Eugênio Guimarães Calazans, advogado
Alguns pontos levantam dúvidas a respeito da licitude de toda a operação que findou-se com o contrato firmado entre a vencedora e o Clube Atlético Mineiro. Vejamos: o edital não veda a formação de consórcios na participação da licitação. Mas em seu item 5.8 ele restringe a sua composição por pessoas físicas que sejam ou tenham sido dirigentes ou membros de conselhos deliberativos de entidades desportivas de futebol. Com a assinatura de um contrato intitulado Contrato social da sociedade em conta de participação firmado entre a vencedora da licitação e o Clube Atlético Mineiro, no qual o seu objeto social, estabelecido na cláusula segunda, é a gestão administrativa da arena, percebe-se claramente que a concessão estatal dada à primeira foi repartida sem que o edital permitisse tal transferência. Assim, entendo que a questão deveria ser examinada com mais atento, principalmente pela Procuradoria do Estado de Minas Gerais e o Ministério Público, pois a transação dá indicações de manobra para beneficiar uma agremiação em detrimento de outras.
O que está no papel
2.2 A presente SCP terá por objeto principal a administração, operação e manutenção da Arena Independência
4.4 O fundo social é formado pelo resultado das receitas e despesas obtidas (…) em virtude da operação e manutenção da Arena Independência, seja com a comercialização de direitos de imagem (…), bares(…), bem como serviços complementares associados ao empreendimento, ficando assim distribuído entre os sócios: Clube Atlético Mineiro: 50%; Arena Independência Operadora de Estádio S.A: 50%.
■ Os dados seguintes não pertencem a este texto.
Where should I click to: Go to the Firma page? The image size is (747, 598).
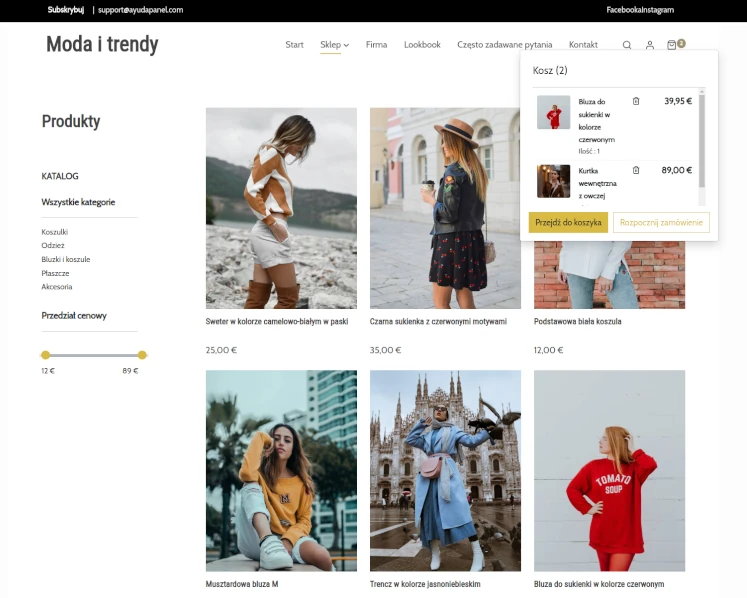click(377, 45)
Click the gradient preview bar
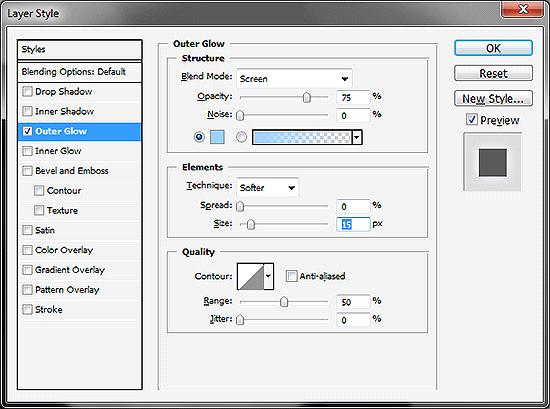Image resolution: width=550 pixels, height=409 pixels. [x=302, y=137]
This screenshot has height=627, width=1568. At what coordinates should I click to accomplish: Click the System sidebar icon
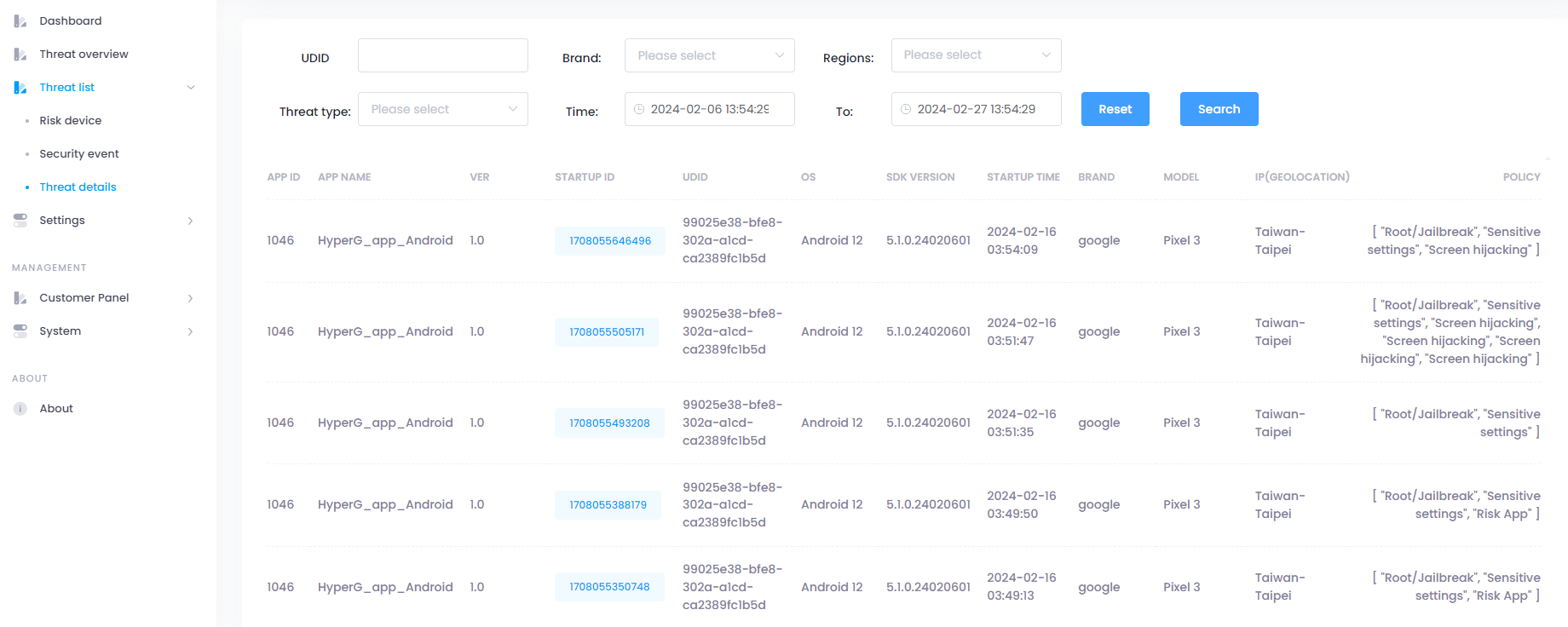20,331
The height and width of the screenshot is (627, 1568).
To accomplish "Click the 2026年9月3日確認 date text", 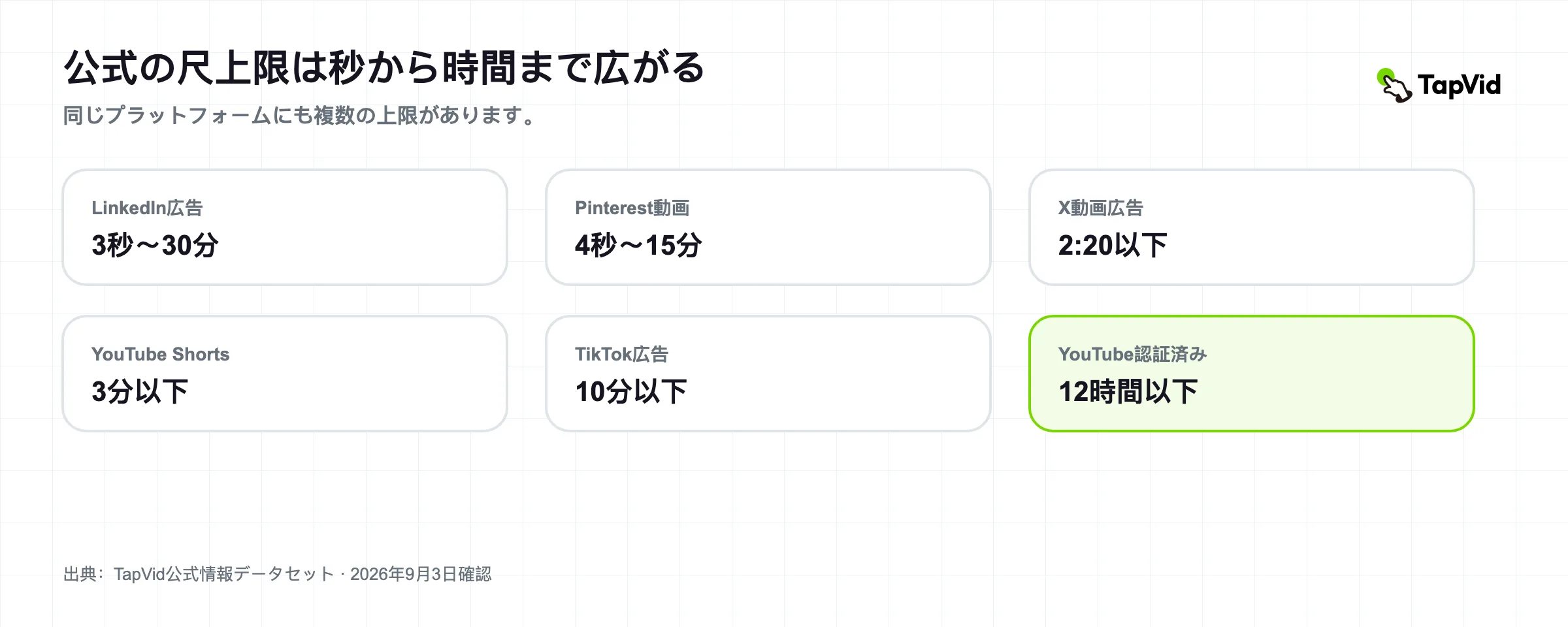I will pos(421,574).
4.5 Considerando que do resultado da venda de tickets para cadeiras de torcedores, nas ocasiões nas quais as equipes de futebol do sócio participante mandarem seus jogos (…) o sócio participante já deterá (…) direito de auferir o equivalente a 90% de tal resultado.
10.1 A sociedade é constituída por tempo indeterminado e vigerá enquanto a Arena Independência Operadora de Estádio S.A existir
11.5 Tanto a sócia ostensiva quanto a sócia participante deverão manter como estritamente confidenciais as cláusulas e demais informações (…) deste contrato
11.9 Cada disposição deste instrumento será considerada como sendo um acordo separado de forma que se quaisquer das disposições aqui contidas forem judicialmente consideradas inválidas, ilegais ou inexequíveis, a validade, legalidade e exequibilidade das disposições restantes não serão afetadas ou prejudicadas
11.12 O sócio participante se obriga a mandar todos os jogos de sua equipe na Arena Independência (…), exceto havendo livre convenção das partes ou nas penalidades imputadas por tribunais de justiça desportiva e por impedimento da capacidade de público segundo regulamento da competição
11.13 O sócio participante tem prioridade na marcação dos seus jogos perante todas as outras agremiações, exceção feita nas hipóteses previstas no contrato de concessão
11.14 A sócia ostensiva não poderá locar a Arena Independência a outra agremiação quando esta for atuar como mandante contra a equipe de futebol do sócio participante, exceção feita…
O que diz o edital do Independência
1.3. O contrato de concessão vigorará a partir da data de sua publicação, e seu encerramento dar-se-á após 10 (dez) anos de vigência, podendo ser prorrogado por meio de termo aditivo.
5.7. Não poderá participar desta licitação, isoladamente ou em consórcio, a pessoa jurídica ou o fundo:
5.7.6. Que tenha como administrador ou integrante do seu quadro societário pessoas que ocupem ou tenham ocupado cargos de dirigentes ou de membros do conselho deliberativo de entidades desportivas de futebol.
5.8. Não poderão participar do certame pessoas físicas que sejam ou tenham sido dirigentes ou membros do conselho deliberativo de entidades desportivas de futebol.